• _Task objective_
Write out the records once more, exactly as given.

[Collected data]
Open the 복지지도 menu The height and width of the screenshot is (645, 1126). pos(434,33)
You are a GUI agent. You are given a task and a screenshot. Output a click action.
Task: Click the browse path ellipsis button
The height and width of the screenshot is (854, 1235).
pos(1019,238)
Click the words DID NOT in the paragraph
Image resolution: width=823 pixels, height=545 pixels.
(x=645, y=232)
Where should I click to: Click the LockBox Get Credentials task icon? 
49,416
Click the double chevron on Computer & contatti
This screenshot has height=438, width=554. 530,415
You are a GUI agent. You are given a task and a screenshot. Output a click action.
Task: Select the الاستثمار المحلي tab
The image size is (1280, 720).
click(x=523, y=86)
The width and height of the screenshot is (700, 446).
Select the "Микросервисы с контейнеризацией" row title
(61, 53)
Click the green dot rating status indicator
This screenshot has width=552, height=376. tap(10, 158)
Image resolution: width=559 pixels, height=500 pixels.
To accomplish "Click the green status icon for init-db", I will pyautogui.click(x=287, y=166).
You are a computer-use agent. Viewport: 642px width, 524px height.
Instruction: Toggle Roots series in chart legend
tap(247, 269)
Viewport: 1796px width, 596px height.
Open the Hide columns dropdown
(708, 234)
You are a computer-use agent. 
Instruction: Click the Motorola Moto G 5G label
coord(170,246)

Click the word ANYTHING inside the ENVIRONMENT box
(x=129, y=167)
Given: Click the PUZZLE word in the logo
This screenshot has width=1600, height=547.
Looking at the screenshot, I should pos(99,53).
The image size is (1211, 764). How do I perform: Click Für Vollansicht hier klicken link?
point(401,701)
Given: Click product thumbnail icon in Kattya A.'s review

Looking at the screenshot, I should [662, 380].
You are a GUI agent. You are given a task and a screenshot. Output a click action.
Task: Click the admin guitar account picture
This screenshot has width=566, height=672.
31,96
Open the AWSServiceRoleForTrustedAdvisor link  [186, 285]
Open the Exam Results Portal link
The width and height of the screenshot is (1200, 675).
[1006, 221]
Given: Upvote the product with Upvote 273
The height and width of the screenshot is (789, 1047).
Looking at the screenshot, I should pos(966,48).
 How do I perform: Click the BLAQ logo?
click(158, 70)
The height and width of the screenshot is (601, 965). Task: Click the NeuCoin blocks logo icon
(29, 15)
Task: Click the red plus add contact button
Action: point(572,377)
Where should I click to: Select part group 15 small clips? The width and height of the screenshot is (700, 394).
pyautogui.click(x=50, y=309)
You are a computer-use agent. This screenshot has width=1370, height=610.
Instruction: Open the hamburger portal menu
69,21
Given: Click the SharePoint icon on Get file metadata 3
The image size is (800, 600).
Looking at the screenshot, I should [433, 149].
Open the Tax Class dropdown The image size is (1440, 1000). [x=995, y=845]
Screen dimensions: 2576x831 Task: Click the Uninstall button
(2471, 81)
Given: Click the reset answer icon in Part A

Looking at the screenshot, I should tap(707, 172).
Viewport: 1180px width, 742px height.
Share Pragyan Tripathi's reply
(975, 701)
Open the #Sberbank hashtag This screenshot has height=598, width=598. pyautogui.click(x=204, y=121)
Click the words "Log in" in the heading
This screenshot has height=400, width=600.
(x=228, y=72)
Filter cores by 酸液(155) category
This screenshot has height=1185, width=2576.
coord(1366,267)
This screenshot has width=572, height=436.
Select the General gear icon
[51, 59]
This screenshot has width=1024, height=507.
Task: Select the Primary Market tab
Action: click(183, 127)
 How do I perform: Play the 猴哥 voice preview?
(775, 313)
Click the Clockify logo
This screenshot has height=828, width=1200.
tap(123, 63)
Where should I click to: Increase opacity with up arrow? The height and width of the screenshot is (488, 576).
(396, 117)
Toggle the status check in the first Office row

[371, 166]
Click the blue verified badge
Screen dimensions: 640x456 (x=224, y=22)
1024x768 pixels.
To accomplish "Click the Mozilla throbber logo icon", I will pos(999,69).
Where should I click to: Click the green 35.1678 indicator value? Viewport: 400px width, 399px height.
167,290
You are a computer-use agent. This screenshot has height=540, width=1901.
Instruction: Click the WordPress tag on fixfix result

• _Response area_
Open the 복지지도 menu The height and width of the screenshot is (645, 1126). pos(434,33)
You are a GUI agent. You are given a task and a screenshot. Output a click action.
Task: Click the browse path ellipsis button
The height and width of the screenshot is (854, 1235).
pos(1019,238)
Click the words DID NOT in the paragraph
Image resolution: width=823 pixels, height=545 pixels.
(x=645, y=232)
Where should I click to: Click the LockBox Get Credentials task icon? 
49,416
Click the double chevron on Computer & contatti
This screenshot has height=438, width=554. 530,415
You are a GUI agent. You are given a task and a screenshot. Output a click action.
Task: Select the الاستثمار المحلي tab
The image size is (1280, 720).
click(x=523, y=86)
The width and height of the screenshot is (700, 446).
Select the "Микросервисы с контейнеризацией" row title
(61, 53)
Click the green dot rating status indicator
This screenshot has width=552, height=376. tap(10, 158)
Image resolution: width=559 pixels, height=500 pixels.
To accomplish "Click the green status icon for init-db", I will pyautogui.click(x=287, y=166).
You are a computer-use agent. Viewport: 642px width, 524px height.
Instruction: Toggle Roots series in chart legend
tap(247, 269)
Viewport: 1796px width, 596px height.
Open the Hide columns dropdown
(708, 234)
You are a computer-use agent. 
Instruction: Click the Motorola Moto G 5G label
coord(170,246)

Click the word ANYTHING inside the ENVIRONMENT box
(x=129, y=167)
Given: Click the PUZZLE word in the logo
This screenshot has width=1600, height=547.
Looking at the screenshot, I should pos(99,53).
The image size is (1211, 764). How do I perform: Click Für Vollansicht hier klicken link?
point(401,701)
Given: Click product thumbnail icon in Kattya A.'s review

Looking at the screenshot, I should [662, 380].
You are a GUI agent. You are given a task and a screenshot. Output a click action.
Task: Click the admin guitar account picture
This screenshot has width=566, height=672.
31,96
Open the AWSServiceRoleForTrustedAdvisor link  [186, 285]
Open the Exam Results Portal link
The width and height of the screenshot is (1200, 675).
[1006, 221]
Given: Upvote the product with Upvote 273
The height and width of the screenshot is (789, 1047).
Looking at the screenshot, I should pos(966,48).
 How do I perform: Click the BLAQ logo?
click(158, 70)
The height and width of the screenshot is (601, 965). Task: Click the NeuCoin blocks logo icon
(29, 15)
Task: Click the red plus add contact button
Action: point(572,377)
Where should I click to: Select part group 15 small clips? The width and height of the screenshot is (700, 394).
pyautogui.click(x=50, y=309)
You are a computer-use agent. This screenshot has width=1370, height=610.
Instruction: Open the hamburger portal menu
69,21
Given: Click the SharePoint icon on Get file metadata 3
The image size is (800, 600).
Looking at the screenshot, I should [433, 149].
Open the Tax Class dropdown The image size is (1440, 1000). [x=995, y=845]
Screen dimensions: 2576x831 Task: Click the Uninstall button
(2471, 81)
Given: Click the reset answer icon in Part A

Looking at the screenshot, I should tap(707, 172).
Viewport: 1180px width, 742px height.
Share Pragyan Tripathi's reply
(975, 701)
Open the #Sberbank hashtag This screenshot has height=598, width=598. pyautogui.click(x=204, y=121)
Click the words "Log in" in the heading
This screenshot has height=400, width=600.
(x=228, y=72)
Filter cores by 酸液(155) category
This screenshot has height=1185, width=2576.
coord(1366,267)
This screenshot has width=572, height=436.
Select the General gear icon
[51, 59]
This screenshot has width=1024, height=507.
Task: Select the Primary Market tab
Action: click(183, 127)
 How do I perform: Play the 猴哥 voice preview?
(775, 313)
Click the Clockify logo
This screenshot has height=828, width=1200.
tap(123, 63)
Where should I click to: Increase opacity with up arrow? The height and width of the screenshot is (488, 576).
(396, 117)
Toggle the status check in the first Office row

[371, 166]
Click the blue verified badge
Screen dimensions: 640x456 (x=224, y=22)
1024x768 pixels.
To accomplish "Click the Mozilla throbber logo icon", I will pos(999,69).
Where should I click to: Click the green 35.1678 indicator value? Viewport: 400px width, 399px height.
167,290
You are a computer-use agent. This screenshot has height=540, width=1901.
Instruction: Click the WordPress tag on fixfix result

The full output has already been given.